High as balls & about to be tanning. Helloooo 15 minute vacay.
I just had to take a drug test for my new job. I should have asked them if they could tell me if I were pregnant or not while they were at it and save me the guesswork.
Dwarf fight at five guys. Today was a good day.
i admit it was a weird experience, but why regret what once made you cum
i woke up to something itchy on my head. it was his mustache. he fell asleep face-plant style on the side of my head. WTF?
I need a therapist, but moreover we are going to be really drunk.
How much did you drink?
Enough to be hungover and still think roller coasters were a good idea
Apparently I've told this bouncer I stalk him on Instagram 3 times. I should stop drinking. I only remeber saying it tonight. early sign of Alzheimer's
The amount of knuckle children I've had to the Farrah Abraham sex tape is disturbing and impressive
Just took a piss in some random bushes in a traffic jam and had to sprint back to the car. I'm a boss.
I'm committing myself to dance.

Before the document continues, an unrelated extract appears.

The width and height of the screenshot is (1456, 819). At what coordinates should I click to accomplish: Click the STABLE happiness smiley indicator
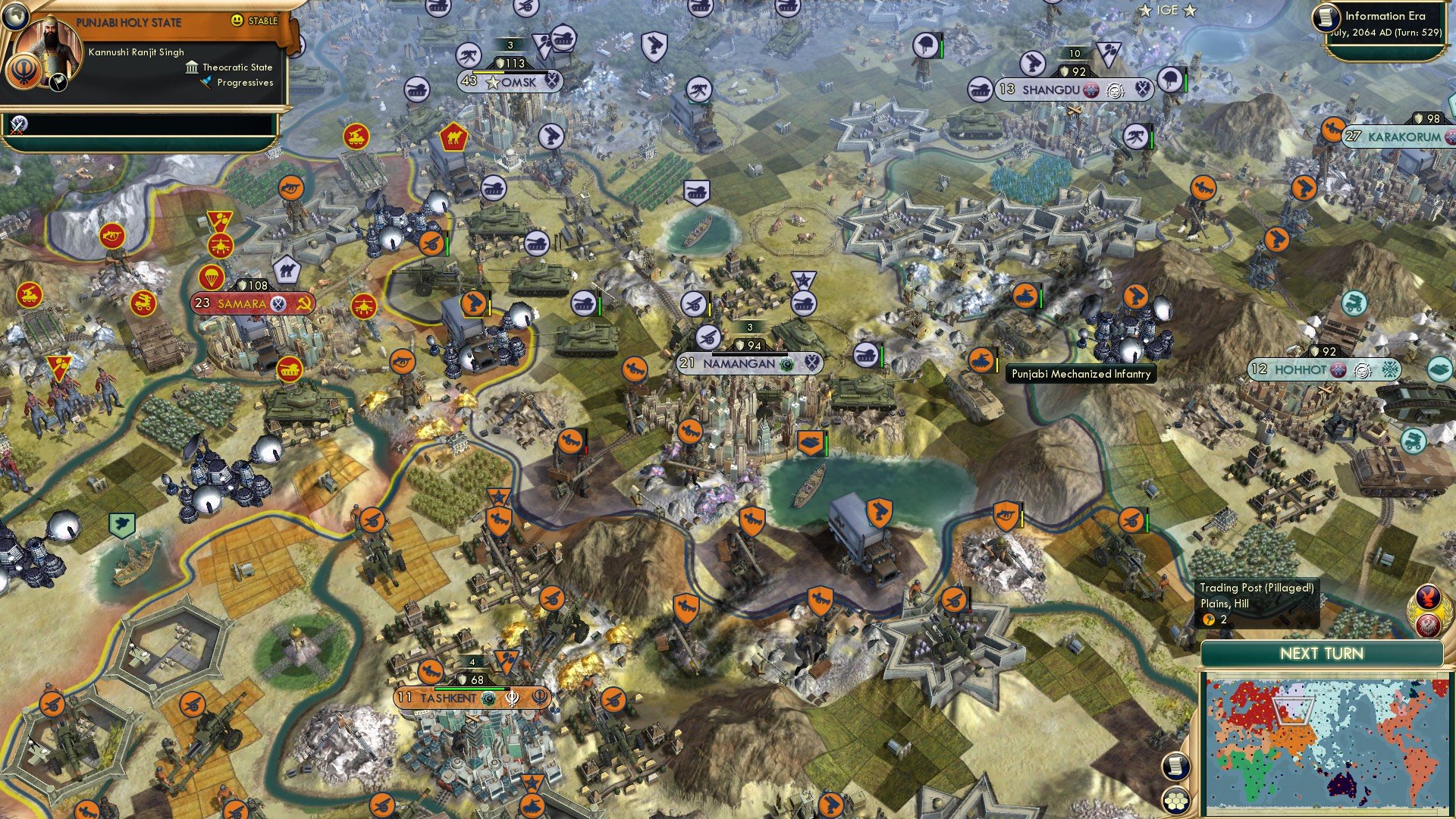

Also, I'm unsure if you said space party sounded lame because dude was old, but I hope you're over it because I love space, and I love David Bowie and I love to dance, and you need to embrace this with me.

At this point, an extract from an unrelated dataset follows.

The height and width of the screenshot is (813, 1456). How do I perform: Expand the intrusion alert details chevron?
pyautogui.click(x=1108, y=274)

I just took a condom out of my purse and opened it in front of my entire family because I thought it was a wetnap. Way too hungover for family brunch.
Do I masturbate or eat a pound of matazah. Alissa help what do I do??
stop texting me about your public sex.
says she who narrated getting eaten out in a movie theatre over text to me
I told him. He hasn't said anything. Crying and holding cats is probably what is happening.